**TRECHO DO DOCUMENTO**:
○ ○ ○ ○ ○ ○ ○
Esses são alguns impactos que essa obra provoca contra as comunidades e trabalhadores ao longo do seu trecho. Destaca ainda os aspectos relacionado a saúde (decorrente da poeira, acidentes de trabalhos e outros), barulhos e movimentação intensa de caminhões e equipamentos. Por consequência, por exemplo, da inviabilização da produção, danos físicos as propriedades e benfeitorias, sendo muitas sem indenização, estão estimulando a migração dos camponeses para as cidades. Relação que vai intensificando ainda mais o processo de crise da agricultura camponesa, inchaço das cidades, ausência de produtos básicos de gêneros alimentícios, aumento da inflação e crescimento da miséria.
○ ○ ○ ○ ○ ○ ○
**REGISTROS FORNECIDOS**:
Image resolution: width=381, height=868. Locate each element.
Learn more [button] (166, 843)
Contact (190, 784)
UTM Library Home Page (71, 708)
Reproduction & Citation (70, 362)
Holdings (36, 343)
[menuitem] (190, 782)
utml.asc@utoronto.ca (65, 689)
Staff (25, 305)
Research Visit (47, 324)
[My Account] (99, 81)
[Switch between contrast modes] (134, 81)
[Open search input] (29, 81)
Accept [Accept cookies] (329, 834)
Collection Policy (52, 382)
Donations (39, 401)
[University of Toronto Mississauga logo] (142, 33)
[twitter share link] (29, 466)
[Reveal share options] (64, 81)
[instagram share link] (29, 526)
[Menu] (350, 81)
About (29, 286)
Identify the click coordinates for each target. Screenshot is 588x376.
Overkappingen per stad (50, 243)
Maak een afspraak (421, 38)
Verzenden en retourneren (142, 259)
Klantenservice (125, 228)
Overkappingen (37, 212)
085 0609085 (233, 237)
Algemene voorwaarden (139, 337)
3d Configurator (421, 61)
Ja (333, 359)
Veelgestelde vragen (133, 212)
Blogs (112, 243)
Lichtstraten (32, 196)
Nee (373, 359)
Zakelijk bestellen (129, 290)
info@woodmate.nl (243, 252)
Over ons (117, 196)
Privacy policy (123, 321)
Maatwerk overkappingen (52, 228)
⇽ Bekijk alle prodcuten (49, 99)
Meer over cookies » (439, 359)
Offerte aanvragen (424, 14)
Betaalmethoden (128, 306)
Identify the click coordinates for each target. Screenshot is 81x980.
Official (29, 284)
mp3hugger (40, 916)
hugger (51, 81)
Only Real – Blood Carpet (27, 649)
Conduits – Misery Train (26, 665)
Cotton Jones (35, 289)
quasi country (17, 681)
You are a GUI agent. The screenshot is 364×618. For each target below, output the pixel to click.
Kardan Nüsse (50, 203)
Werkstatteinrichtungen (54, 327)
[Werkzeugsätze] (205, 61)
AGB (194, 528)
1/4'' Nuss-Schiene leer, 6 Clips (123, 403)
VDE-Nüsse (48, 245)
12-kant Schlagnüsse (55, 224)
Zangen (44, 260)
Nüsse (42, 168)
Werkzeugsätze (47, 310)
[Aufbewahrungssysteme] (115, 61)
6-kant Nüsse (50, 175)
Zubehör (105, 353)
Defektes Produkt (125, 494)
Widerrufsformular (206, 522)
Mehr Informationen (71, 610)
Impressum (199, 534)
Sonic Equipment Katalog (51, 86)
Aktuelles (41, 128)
○ ○ ○ ○ ○ ○ ○
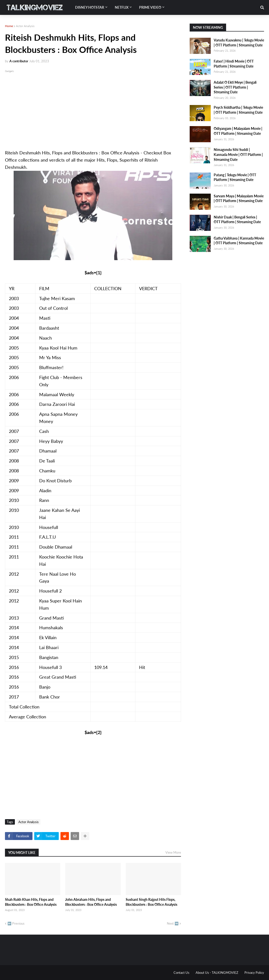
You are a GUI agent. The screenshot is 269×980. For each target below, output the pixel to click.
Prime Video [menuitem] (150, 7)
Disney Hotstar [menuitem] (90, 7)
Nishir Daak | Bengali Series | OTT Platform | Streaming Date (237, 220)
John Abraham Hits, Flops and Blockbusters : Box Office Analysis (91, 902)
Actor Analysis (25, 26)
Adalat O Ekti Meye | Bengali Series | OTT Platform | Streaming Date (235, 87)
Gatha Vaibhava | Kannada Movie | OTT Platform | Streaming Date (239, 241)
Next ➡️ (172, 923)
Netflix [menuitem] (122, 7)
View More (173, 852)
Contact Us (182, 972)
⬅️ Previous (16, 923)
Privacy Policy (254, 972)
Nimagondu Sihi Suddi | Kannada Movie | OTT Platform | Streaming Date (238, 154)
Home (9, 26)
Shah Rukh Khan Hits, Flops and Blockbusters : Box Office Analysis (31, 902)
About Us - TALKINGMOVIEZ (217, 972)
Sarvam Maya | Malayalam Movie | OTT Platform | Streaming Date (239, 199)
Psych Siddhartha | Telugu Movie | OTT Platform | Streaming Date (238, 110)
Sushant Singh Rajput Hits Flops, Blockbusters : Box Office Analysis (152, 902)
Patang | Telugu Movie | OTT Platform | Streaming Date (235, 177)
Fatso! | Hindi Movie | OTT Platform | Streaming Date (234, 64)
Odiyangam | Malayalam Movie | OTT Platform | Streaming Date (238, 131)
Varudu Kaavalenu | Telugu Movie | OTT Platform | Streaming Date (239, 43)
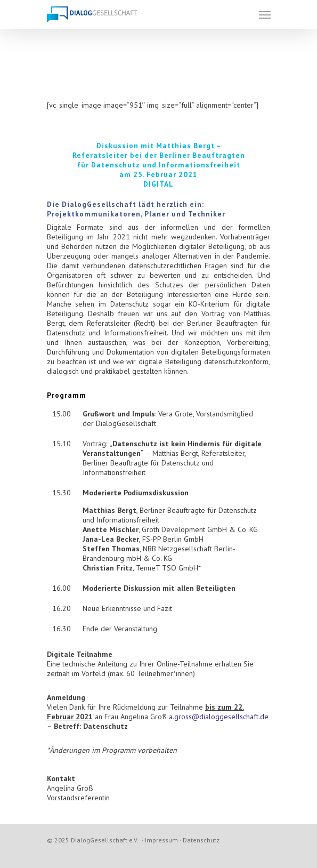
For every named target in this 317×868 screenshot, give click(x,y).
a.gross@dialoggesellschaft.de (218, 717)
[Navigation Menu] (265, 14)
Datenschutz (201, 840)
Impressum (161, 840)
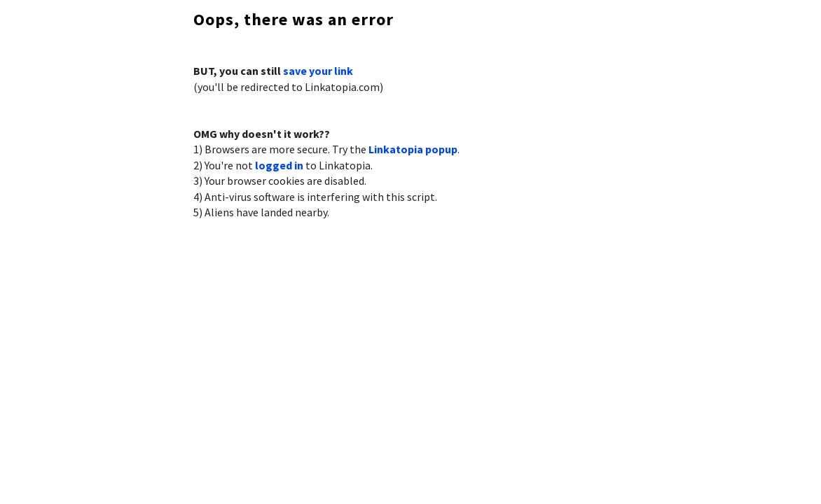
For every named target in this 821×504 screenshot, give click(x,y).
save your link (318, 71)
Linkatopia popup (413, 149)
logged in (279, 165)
○ ○ ○ ○ ○ ○ ○
**TAREFA A**: Por favor, reproduza as linhas dos registros começando pela que contém "Veelgestelde vragen (133, 212)" e terminando na que contém "6-kant Nüsse (50, 175)", trocando "Werkzeugsätze" por "Werkzeugsets" e deixando o resto inalterado.
**TAREFA B**: Dê continuidade ao trecho sobre os impactos da obra nas comunidades e nos camponeses a partir do ponto em que ele termina.

**RESULTADO A**:
Veelgestelde vragen (133, 212)
Blogs (112, 243)
Lichtstraten (32, 196)
Nee (373, 359)
Zakelijk bestellen (129, 290)
info@woodmate.nl (243, 252)
Over ons (117, 196)
Privacy policy (123, 321)
Maatwerk overkappingen (52, 228)
⇽ Bekijk alle prodcuten (49, 99)
Meer over cookies » (439, 359)
Offerte aanvragen (424, 14)
Betaalmethoden (128, 306)
Identify the click coordinates for each target. Screenshot is 81x980.
Official (29, 284)
mp3hugger (40, 916)
hugger (51, 81)
Only Real – Blood Carpet (27, 649)
Conduits – Misery Train (26, 665)
Cotton Jones (35, 289)
quasi country (17, 681)
You are a GUI agent. The screenshot is 364×618. For each target below, output the pixel to click.
Kardan Nüsse (50, 203)
Werkstatteinrichtungen (54, 327)
[Werkzeugsets] (205, 61)
AGB (194, 528)
1/4'' Nuss-Schiene leer, 6 Clips (123, 403)
VDE-Nüsse (48, 245)
12-kant Schlagnüsse (55, 224)
Zangen (44, 260)
Nüsse (42, 168)
Werkzeugsets (47, 310)
[Aufbewahrungssysteme] (115, 61)
6-kant Nüsse (50, 175)

**RESULTADO B**:
Diante dos fatos sinteticamente expostos, o dito progresso é somente uma caricatura de desenvolvimento para todos. O projeto tem como finalidade atender os interesses do capital agrário do Oeste da Bahia e o capital mineral que visa abrir uma nova fronteira mineral em Caetité. A lógica colonial se mantém, exportamos o minério de ferro para a China beneficiar, gerar trabalho e desenvolver a tecnologia e importamos os trilhos para facilitar o saque dos nossos minérios. Os bens da natureza não estão a serviço do desenvolvimento do nosso povo, a FIOL não está disponível para os agricultores transportarem o milho, feijão e hortaliça produzido ao longo do seu trecho. A obra que já foi investido 3 bilhões de reais, segundo o Jornal Estadão em 2015 [1], vai ser leiloada agora em abril de 2021 para a iniciativa privada para a sua conclusão, sendo a concessão de 35 anos, período necessário para que a BAMIM principal interessada fazer a exportação da produção do minério de ferro. Provavelmente após esse período decretamos o fim de mais uma malha ferroviária, como as muitas que criminosamente foram abandonadas pelo Estado Brasileiro, enquanto o passivo social, econômico e ambiental é universalizado a população brasileira, sendo os trabalhadores os principais receptores das desgraças socializadas pelo capital.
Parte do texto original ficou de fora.